The blower motor working on full speed only is definitely the resistor, but that would not cause your P1489 and P1490 codes. Those are for the high/low speed fan relays for the engine fans. Check the fuses and relays first to make sure they are ok. If you unplugged any of them with the key on this code would set as well.
I pulled the relay and the one good fan quit.. i put working relay in place of other and other fan did not turn on. Basically both relays appear to work. I just hope if it is the fan that it's very easy to replace.
On 1998 through at least part of '01 with 3.2/3.5 engines, and for all years 2.7 engines, the windings of both fan motors are hardwired in parallell after the fuses and relays - so if either fan is running, the relays are good by definition. Same with fuses - if any of the fan fuses blow, both fans would quit. (The '01 and up 3.2/3.5's are wired differently - everything I just said does not apply to them.)
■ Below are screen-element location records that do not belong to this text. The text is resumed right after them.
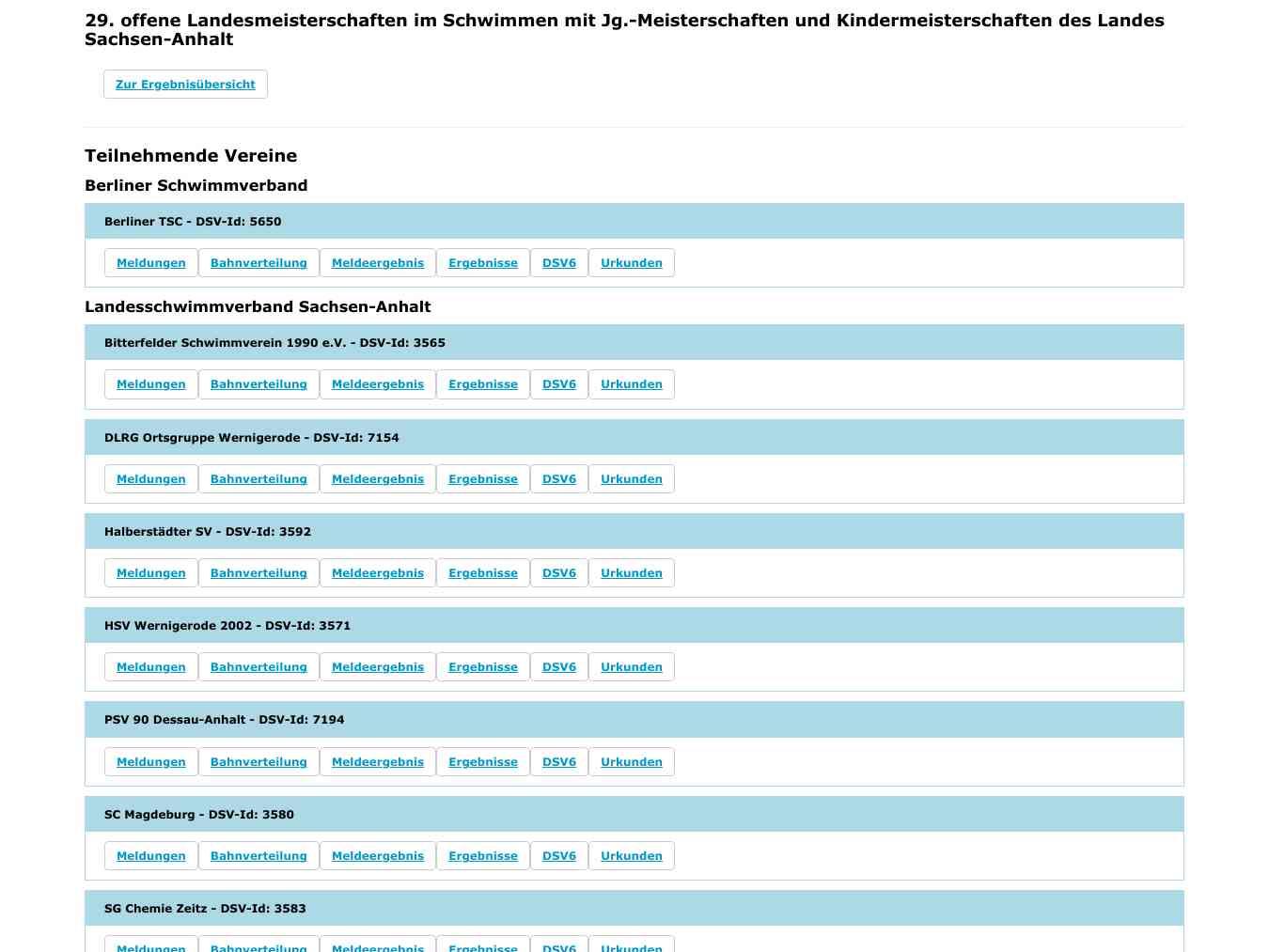View DSV6 for DLRG Ortsgruppe Wernigerode

558,478
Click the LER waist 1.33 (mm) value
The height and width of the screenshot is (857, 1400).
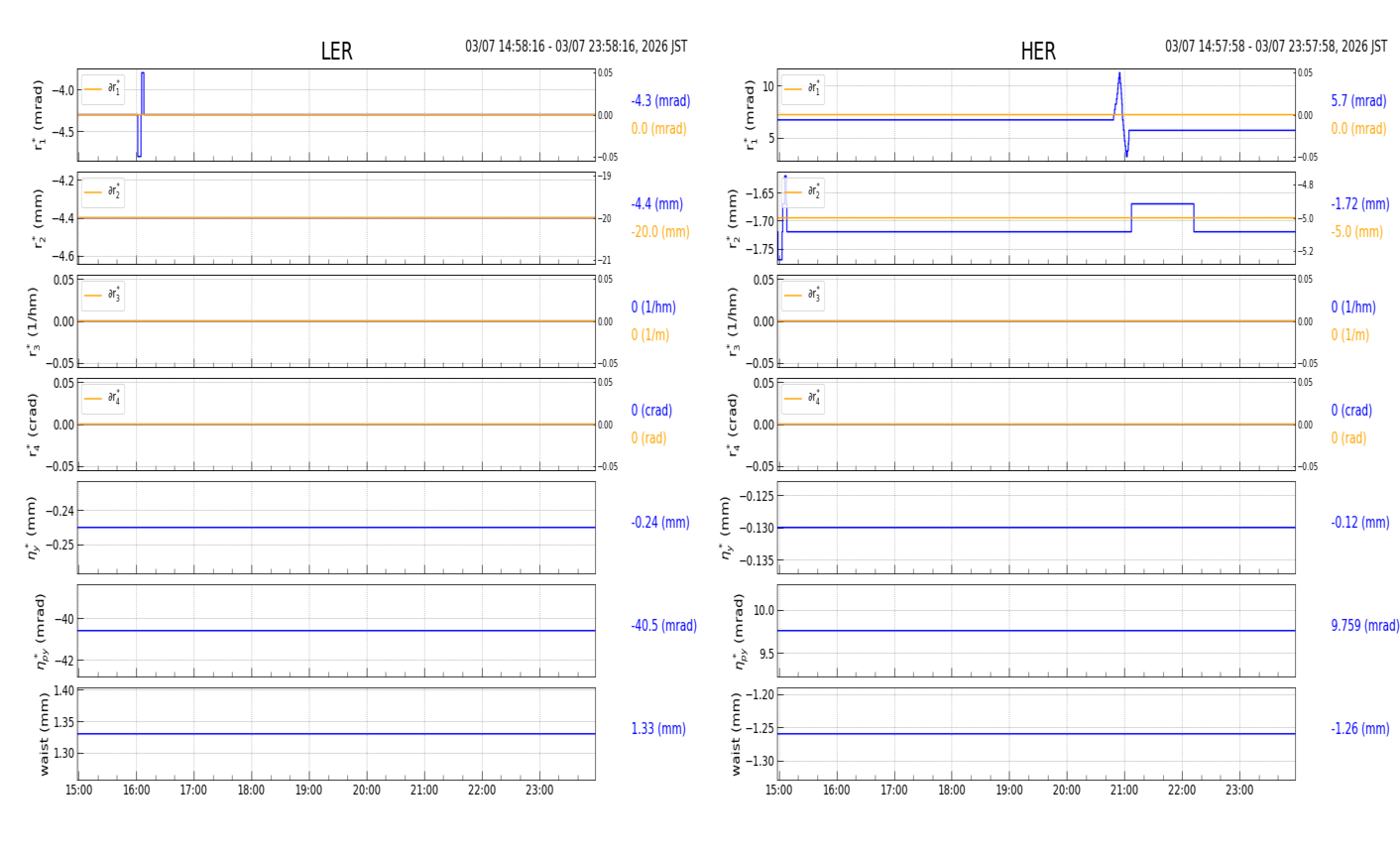click(x=657, y=729)
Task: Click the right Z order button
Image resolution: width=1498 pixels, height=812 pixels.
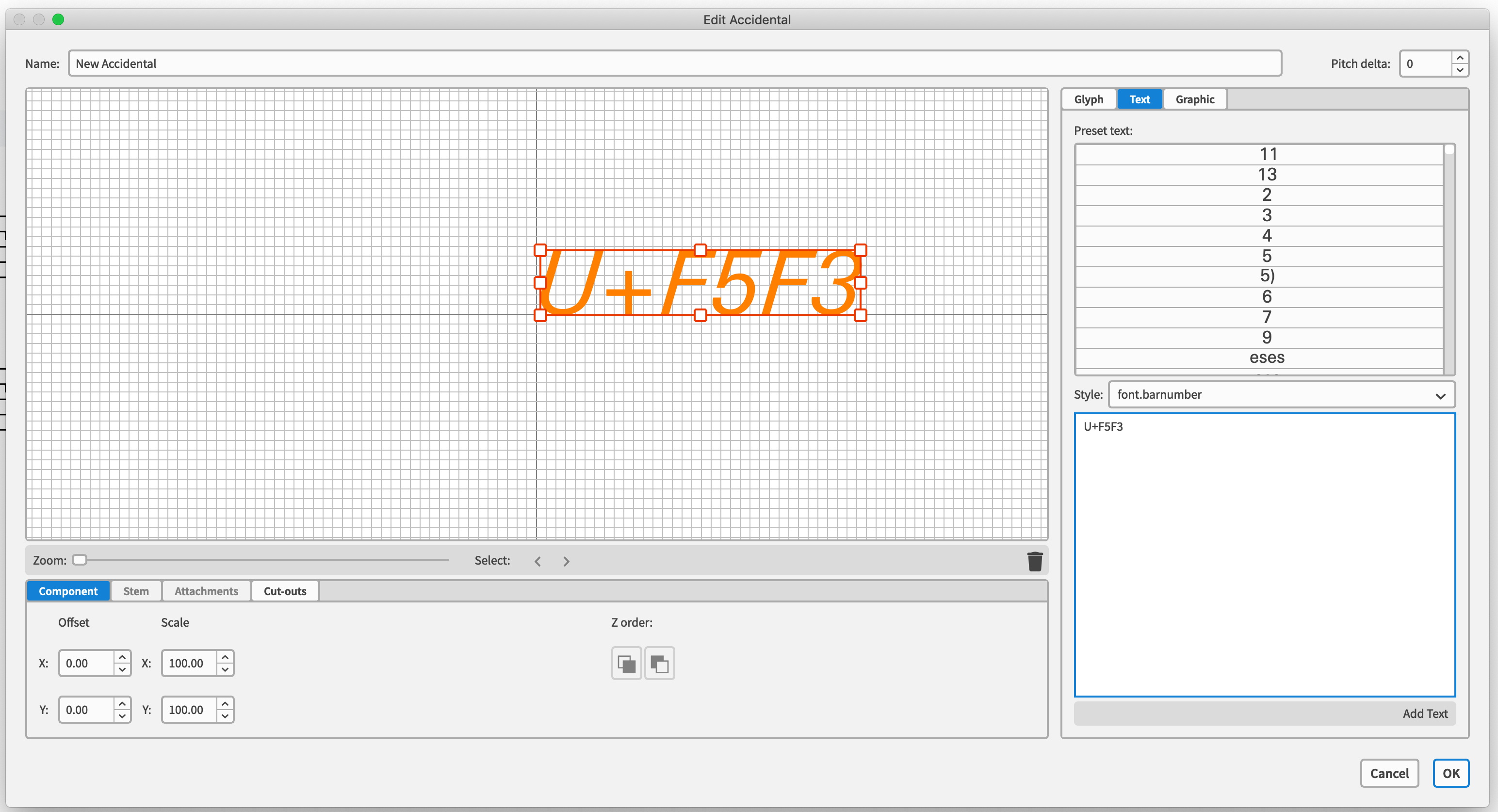Action: [659, 663]
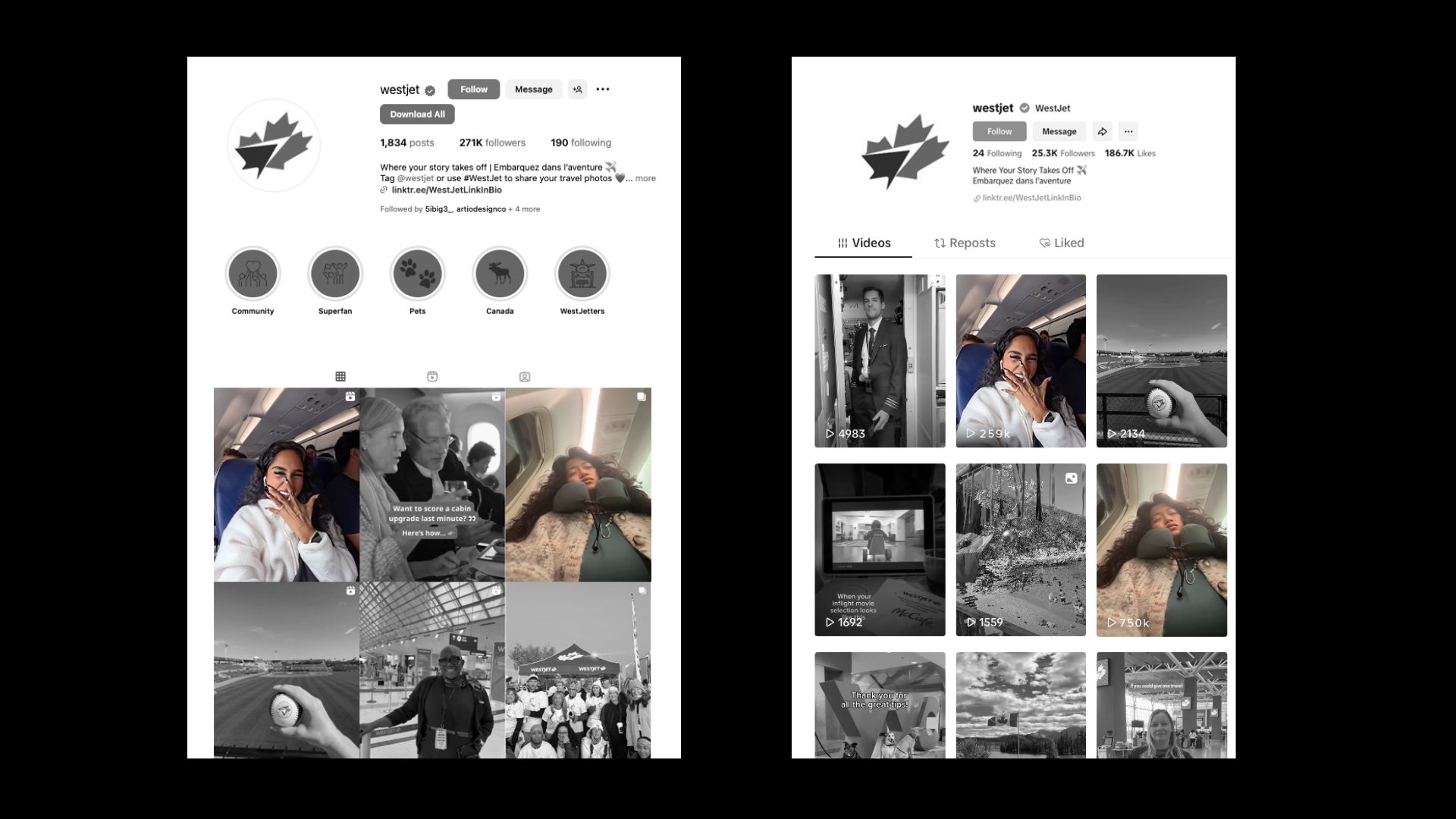The height and width of the screenshot is (819, 1456).
Task: Expand bio with the 'more' link
Action: [645, 179]
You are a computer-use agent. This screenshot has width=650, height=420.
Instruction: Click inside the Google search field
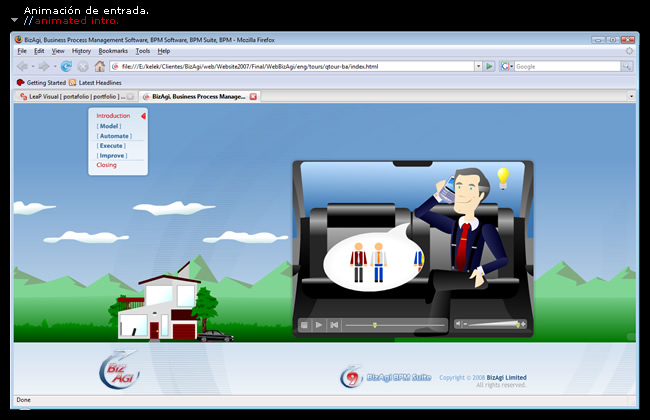[565, 66]
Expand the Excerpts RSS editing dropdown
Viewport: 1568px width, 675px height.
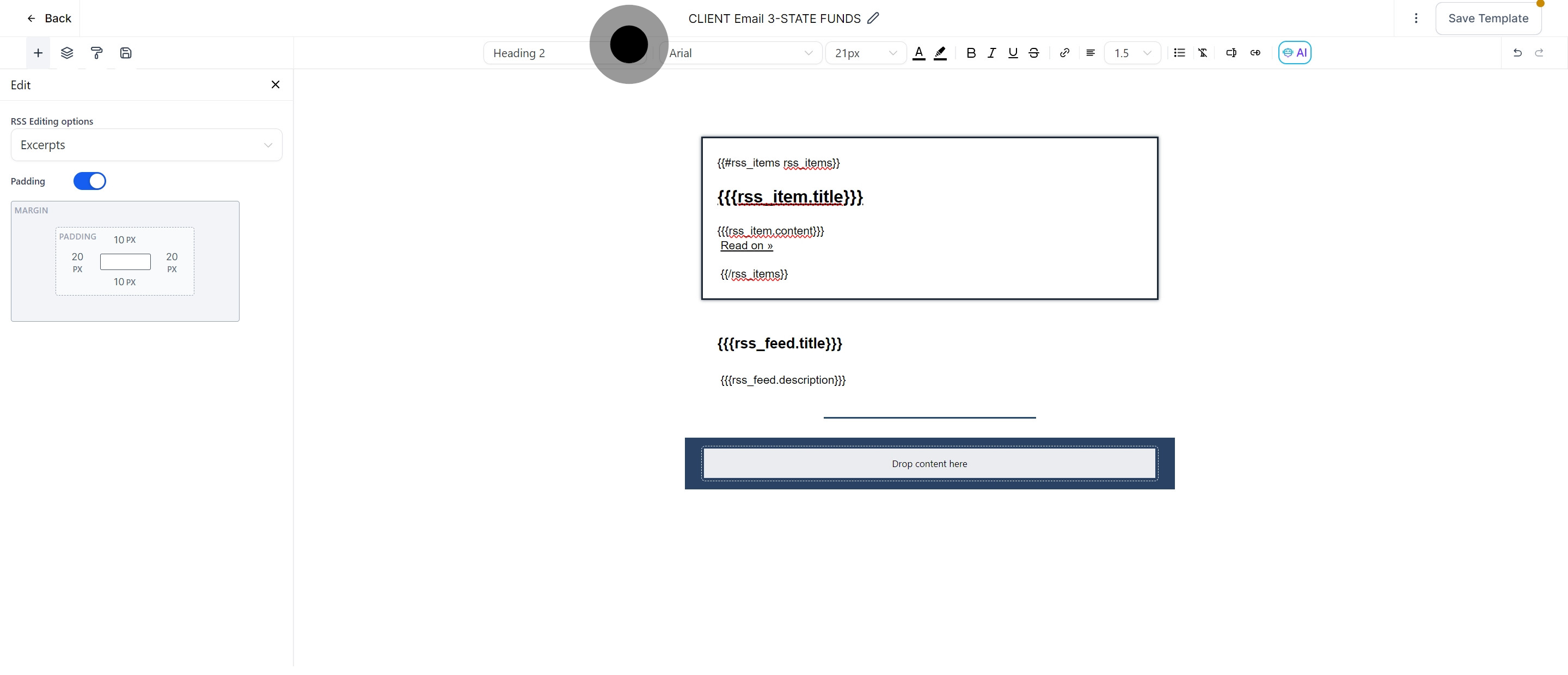[146, 145]
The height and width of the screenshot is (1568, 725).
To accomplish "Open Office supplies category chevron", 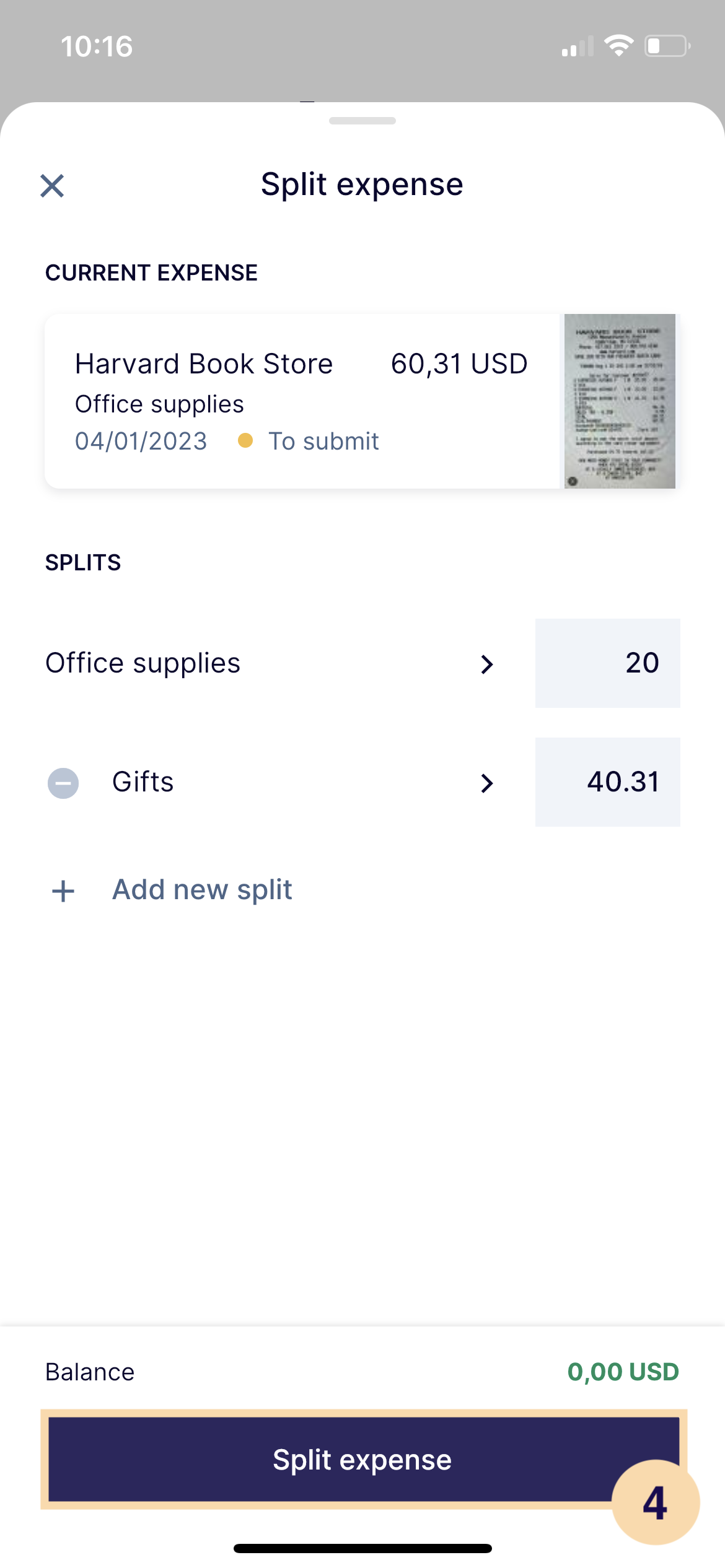I will (487, 664).
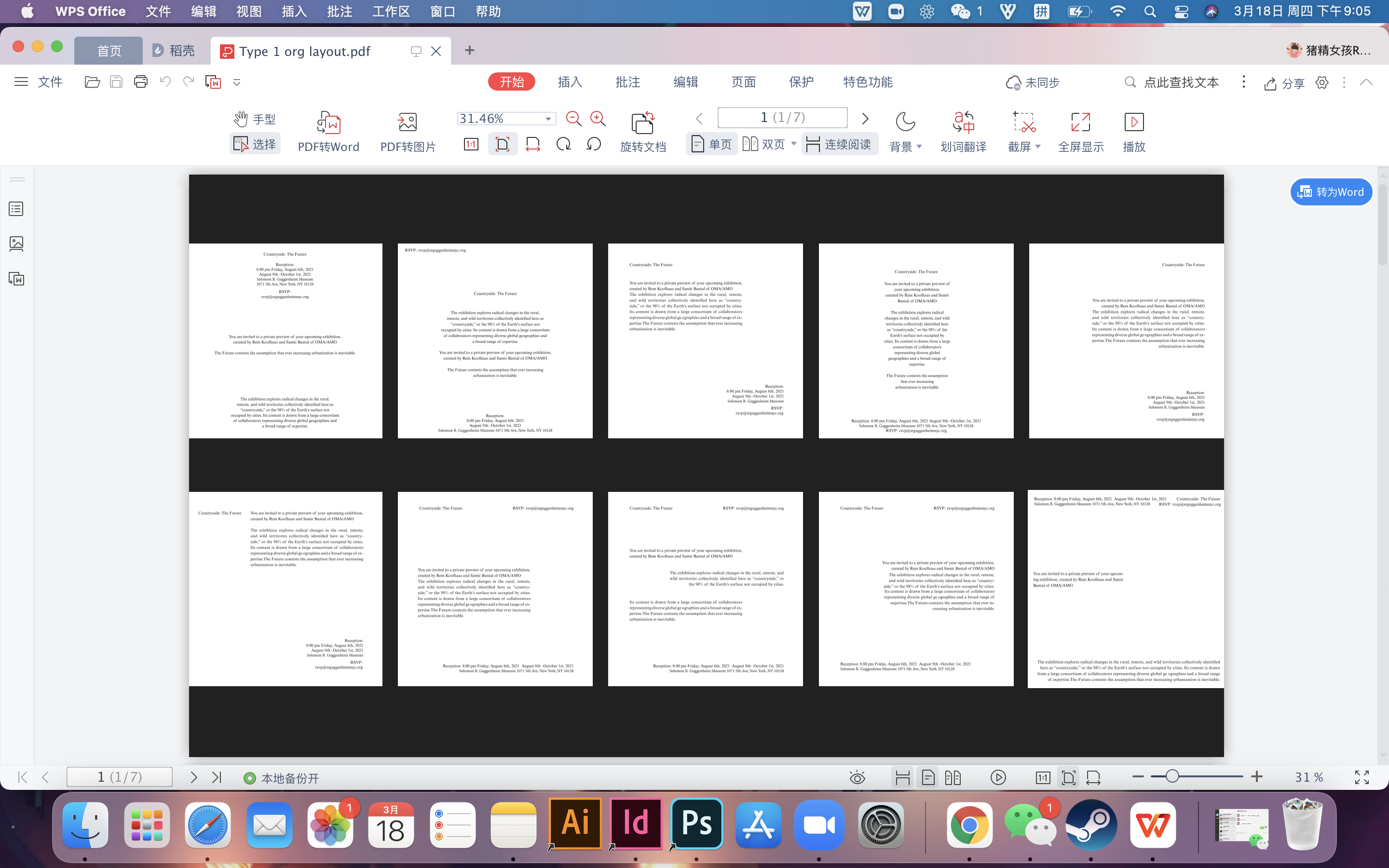Viewport: 1389px width, 868px height.
Task: Open the thumbnail panel in left sidebar
Action: (x=17, y=244)
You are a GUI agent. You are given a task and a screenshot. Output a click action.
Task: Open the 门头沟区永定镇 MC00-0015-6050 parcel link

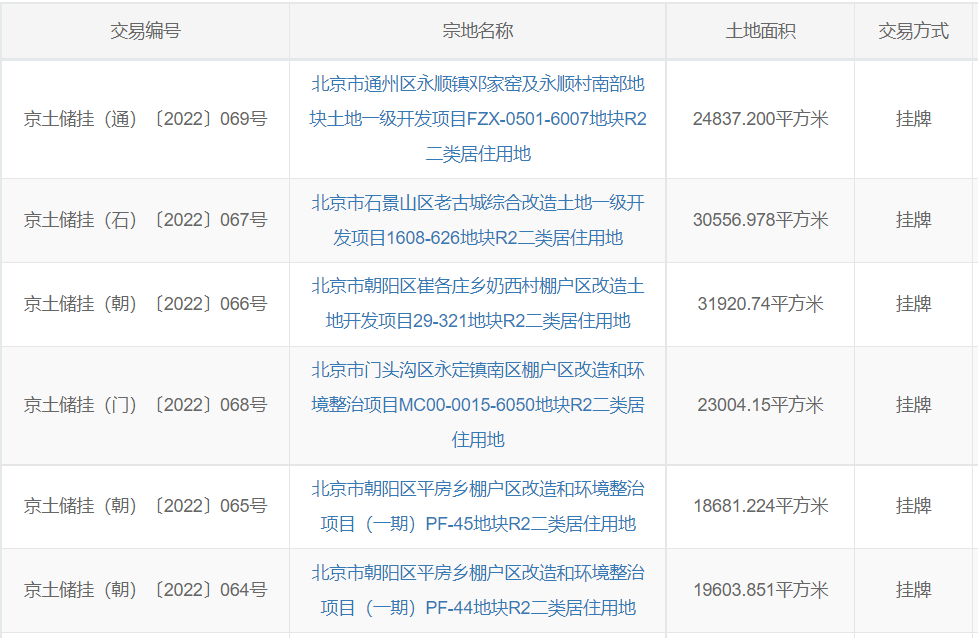coord(478,404)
Problem has to be in the fan motor or in the wire or a connector to that fan. I forget how many connectors are on the fan assembly - certainly one going in and maybe an intermediate one, and maybe one at each motor - I forget. De-mate and re-mate any connectors in the fan assembly - more than one person has reported that apparently a connector was not fully mated or one of its terminals was otherwise not making good contact, and re-mating the connector fixed it.
And as had been said, could be the fan motor itself.
I'm not sure the aftermarket has that sensor, but IMO, any critical part that requires some kind of calibration or accruacy should be OEM only (aftermarket generally fails big time for those kinds of things). The evap. temp. sensor is definitely in that category.
Chrysler P/N 4734726 - $31 list, $21 from on-line discount dealers.
There is an access cover to be able to R&R the sensor. See the FSM for how to do it.